In how many ways can four students be chosen from a group of 12 students?

Myself and my Math teacher are at a disagreement in to what the proper method of solving the question In how many ways can four students be chosen from a group of 12 students? is.

The question comes straight out of a Math revision sheet from a Math book distributed under the national curriculum.

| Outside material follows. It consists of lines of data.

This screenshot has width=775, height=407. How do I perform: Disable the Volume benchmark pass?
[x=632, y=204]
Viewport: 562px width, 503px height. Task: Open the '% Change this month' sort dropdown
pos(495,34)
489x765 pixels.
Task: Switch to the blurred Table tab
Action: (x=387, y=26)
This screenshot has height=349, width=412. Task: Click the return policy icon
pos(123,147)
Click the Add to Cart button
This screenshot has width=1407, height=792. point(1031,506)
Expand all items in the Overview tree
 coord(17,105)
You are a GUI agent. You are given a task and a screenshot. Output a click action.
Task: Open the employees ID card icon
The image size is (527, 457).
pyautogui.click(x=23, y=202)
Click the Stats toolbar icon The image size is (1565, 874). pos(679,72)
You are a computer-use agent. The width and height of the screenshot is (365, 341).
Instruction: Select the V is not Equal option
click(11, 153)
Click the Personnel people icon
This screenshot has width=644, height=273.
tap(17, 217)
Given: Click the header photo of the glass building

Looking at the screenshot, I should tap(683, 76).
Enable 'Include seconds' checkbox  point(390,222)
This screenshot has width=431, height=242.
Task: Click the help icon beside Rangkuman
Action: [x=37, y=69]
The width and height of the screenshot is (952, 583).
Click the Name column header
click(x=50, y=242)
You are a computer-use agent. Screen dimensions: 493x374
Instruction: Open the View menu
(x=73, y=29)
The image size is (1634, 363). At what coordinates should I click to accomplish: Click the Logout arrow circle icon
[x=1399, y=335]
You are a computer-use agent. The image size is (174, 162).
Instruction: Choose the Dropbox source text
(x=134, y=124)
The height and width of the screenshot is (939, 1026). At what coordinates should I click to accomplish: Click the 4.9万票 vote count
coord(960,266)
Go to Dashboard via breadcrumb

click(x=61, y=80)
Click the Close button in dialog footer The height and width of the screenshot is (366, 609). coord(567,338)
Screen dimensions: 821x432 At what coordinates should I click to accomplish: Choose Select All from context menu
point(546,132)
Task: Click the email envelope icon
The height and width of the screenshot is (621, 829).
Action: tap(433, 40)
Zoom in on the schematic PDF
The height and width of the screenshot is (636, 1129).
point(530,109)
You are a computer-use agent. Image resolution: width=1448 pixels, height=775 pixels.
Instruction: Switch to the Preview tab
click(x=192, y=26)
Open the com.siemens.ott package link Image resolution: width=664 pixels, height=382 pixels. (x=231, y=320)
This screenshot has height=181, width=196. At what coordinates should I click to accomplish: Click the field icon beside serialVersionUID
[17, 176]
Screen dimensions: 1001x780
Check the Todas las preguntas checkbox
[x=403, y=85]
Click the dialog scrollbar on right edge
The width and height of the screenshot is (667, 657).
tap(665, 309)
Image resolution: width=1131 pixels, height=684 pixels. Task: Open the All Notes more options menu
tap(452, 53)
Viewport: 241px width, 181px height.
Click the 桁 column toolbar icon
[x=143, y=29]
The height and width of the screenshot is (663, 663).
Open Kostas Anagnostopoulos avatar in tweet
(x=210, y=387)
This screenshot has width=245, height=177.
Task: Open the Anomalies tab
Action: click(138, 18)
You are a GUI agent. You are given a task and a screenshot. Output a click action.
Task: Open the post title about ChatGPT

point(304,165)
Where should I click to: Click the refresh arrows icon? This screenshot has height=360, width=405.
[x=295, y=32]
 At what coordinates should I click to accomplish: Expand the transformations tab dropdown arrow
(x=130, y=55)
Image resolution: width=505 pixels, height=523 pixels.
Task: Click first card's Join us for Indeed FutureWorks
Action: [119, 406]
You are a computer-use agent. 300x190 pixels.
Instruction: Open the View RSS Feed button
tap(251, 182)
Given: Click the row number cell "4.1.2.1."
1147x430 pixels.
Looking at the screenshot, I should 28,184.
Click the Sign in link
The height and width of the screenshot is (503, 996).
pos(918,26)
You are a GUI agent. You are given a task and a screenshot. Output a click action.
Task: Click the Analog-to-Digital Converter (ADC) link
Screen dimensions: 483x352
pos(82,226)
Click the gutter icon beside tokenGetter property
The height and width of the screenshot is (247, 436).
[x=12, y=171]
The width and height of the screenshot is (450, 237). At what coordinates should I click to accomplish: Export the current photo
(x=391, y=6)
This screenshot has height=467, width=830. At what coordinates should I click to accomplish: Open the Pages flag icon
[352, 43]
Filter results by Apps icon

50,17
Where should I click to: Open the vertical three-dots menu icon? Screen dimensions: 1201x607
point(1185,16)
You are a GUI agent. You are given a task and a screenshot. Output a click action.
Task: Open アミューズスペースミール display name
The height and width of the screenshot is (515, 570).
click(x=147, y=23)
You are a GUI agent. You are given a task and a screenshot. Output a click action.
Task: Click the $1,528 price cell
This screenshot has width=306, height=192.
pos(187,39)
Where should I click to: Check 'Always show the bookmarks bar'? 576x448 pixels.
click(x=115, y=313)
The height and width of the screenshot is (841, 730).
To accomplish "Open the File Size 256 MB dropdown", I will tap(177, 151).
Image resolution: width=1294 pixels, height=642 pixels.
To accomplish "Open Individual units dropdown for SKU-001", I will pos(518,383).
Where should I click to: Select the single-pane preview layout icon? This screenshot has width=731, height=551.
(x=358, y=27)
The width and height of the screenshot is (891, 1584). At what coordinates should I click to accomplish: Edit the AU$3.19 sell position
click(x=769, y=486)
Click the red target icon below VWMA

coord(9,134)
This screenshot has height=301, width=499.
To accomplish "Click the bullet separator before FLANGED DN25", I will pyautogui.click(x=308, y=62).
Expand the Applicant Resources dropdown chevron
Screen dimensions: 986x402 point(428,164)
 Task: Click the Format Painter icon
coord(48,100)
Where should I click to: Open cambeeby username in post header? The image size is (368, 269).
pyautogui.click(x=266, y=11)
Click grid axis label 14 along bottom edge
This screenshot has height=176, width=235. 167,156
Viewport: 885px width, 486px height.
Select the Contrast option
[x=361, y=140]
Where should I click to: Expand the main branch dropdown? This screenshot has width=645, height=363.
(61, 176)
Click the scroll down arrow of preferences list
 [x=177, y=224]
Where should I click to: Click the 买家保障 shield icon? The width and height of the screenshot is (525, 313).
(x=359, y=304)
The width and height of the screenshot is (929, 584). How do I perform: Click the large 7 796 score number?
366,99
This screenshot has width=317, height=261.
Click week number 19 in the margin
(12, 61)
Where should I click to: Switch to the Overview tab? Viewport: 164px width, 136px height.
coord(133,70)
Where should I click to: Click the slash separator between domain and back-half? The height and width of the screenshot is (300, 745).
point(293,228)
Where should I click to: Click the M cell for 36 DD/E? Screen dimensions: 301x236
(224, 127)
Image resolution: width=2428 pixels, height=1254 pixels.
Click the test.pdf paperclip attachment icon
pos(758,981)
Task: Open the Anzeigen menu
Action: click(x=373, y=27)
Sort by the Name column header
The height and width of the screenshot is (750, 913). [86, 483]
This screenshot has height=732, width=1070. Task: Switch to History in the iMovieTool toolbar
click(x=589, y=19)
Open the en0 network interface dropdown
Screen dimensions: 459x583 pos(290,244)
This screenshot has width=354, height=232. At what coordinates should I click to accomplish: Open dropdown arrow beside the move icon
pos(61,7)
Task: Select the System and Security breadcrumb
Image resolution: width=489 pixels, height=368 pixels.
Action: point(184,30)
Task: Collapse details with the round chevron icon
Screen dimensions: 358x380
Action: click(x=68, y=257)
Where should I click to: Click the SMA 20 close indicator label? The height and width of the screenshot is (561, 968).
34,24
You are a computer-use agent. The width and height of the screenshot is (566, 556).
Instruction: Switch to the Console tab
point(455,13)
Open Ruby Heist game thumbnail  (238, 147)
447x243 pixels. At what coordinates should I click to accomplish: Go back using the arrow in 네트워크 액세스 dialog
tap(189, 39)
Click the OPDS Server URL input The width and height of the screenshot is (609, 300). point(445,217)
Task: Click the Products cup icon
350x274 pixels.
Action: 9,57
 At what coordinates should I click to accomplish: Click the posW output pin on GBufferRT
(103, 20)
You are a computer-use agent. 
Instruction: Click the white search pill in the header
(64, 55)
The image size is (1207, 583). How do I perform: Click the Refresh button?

The options it gives for answers are:

1. 12
2. 48
3. 495
4. 11880
5. 40320

As we are currently learning Permutations and Combinations, my above interpretation is that it is asking for a Combination without repetition or $\frac{(n+r-1)!}{r!(n-1)!}$ which gives you the amount of combinations without repetition (as you cannot pick the same student twice.) Now my teacher argues that the answer the book provides is correct. The books answer simply says to use $^{n}C_{r}$ or $\frac{n!}{r!(n-r)!}$.

What is the correct method of answering this? The book states 3. 495 is the answer.

• 495 is the correct answer. I think that you might be mixing up the formulas for combination with repetition and combination without repetition.
– GAM
Oct 30 '13 at 23:40

You have 12 choices for the first student chosen, 11 choices for the next, then 10, then 9. However, this over-counts everything by a factor of 4! (the number of ways in which four objects can be arranged with regard to order).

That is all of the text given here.